Leibert did annual concert tours, playing with such orchestra leaders of the period as Paul Whiteman, Charles Previn, Raymond Paige, and Erno Rappe. His musicianship appealed to listeners who were not necessarily organ music fans. One critic enthused, "He has transformed this reviewer from one who despised the pipe organ to a Dick Leibert fan. His music isn't crashing noise — it's music, always making us want more and sending the audience away humming". The year before he retired as Radio City Music Hall's chief organist, he played a special midnight concert, "Bach to Bacharach", on the Mighty Wurlitzer for the convention of the American Theatre Organ Society.

==Discography==
In 1951, two of Leibert's phonograph records marketed by RCA Victor were Organ Encores and Christmas Carols. His many recordings span the 1940s–1960s and were made on various organs, in addition to Radio City Music Hall, such as the Byrd Theatre in Richmond, Virginia, and the fondly remembered Paramount Theatre on Times Square in Manhattan. Some of his later LP recordings in stereo have been re-mastered and released on compact disc. Leibert's recordings produced by RCA Victor and Westminster Records include:
- The Hymns America Loves Best
- Christmas at Radio City Music Hall with Dick Leibert
- Dick Leibert at the console
- Leibert Takes A Holiday
- Leibert Takes Richmond
- Under the Christmas mistletoe
- The Happy Hits of Christmas
- Wedding Music
- Dick Leibert – At The Radio City Music Hall Organ (plays Highlights From The Sound Of Music, Mary Poppins, My Fair Lady)
- Merry Christmas in New York from Radio City Music Hall
- Richard Leibert: Ferde Grofé Orchestra
- Favorites Of The Radio City Music Hall

==Personal life and death==
While living in Washington, D.C., in 1926, the 23-year-old Leibert eloped with Mary McClintic, the 19-year-old daughter of U.S. Representative James V. McClintic (D-Oklahoma), marrying at Old St. Paul's Church in Baltimore. The couple had previously eloped four years before, but Rep. McClintic had the marriage annulled due to Mary being underage at the time. They had two children.

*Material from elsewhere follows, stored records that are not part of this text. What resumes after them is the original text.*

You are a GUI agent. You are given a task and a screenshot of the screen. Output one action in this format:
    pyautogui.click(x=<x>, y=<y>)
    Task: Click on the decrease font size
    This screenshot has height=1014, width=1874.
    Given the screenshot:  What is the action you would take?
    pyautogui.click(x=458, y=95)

After moving to Manhattan to be near Radio City Music Hall in the 1930s, Leibert enjoyed boating on the Hudson River, as well as playing the piano in his Fifth Avenue penthouse apartment. He also enjoyed golf.

Leibert later married the former Rosemarie Bruns (1927–2012), who performed as a Radio City Music Hall Rockette between 1944 and 1947, and they lived in Wilton, Connecticut. They had three children. After his retirement from Radio City Music Hall in 1971, Leibert and his wife lived in Cape Coral, Florida, until his death on October 22, 1976, at age 73.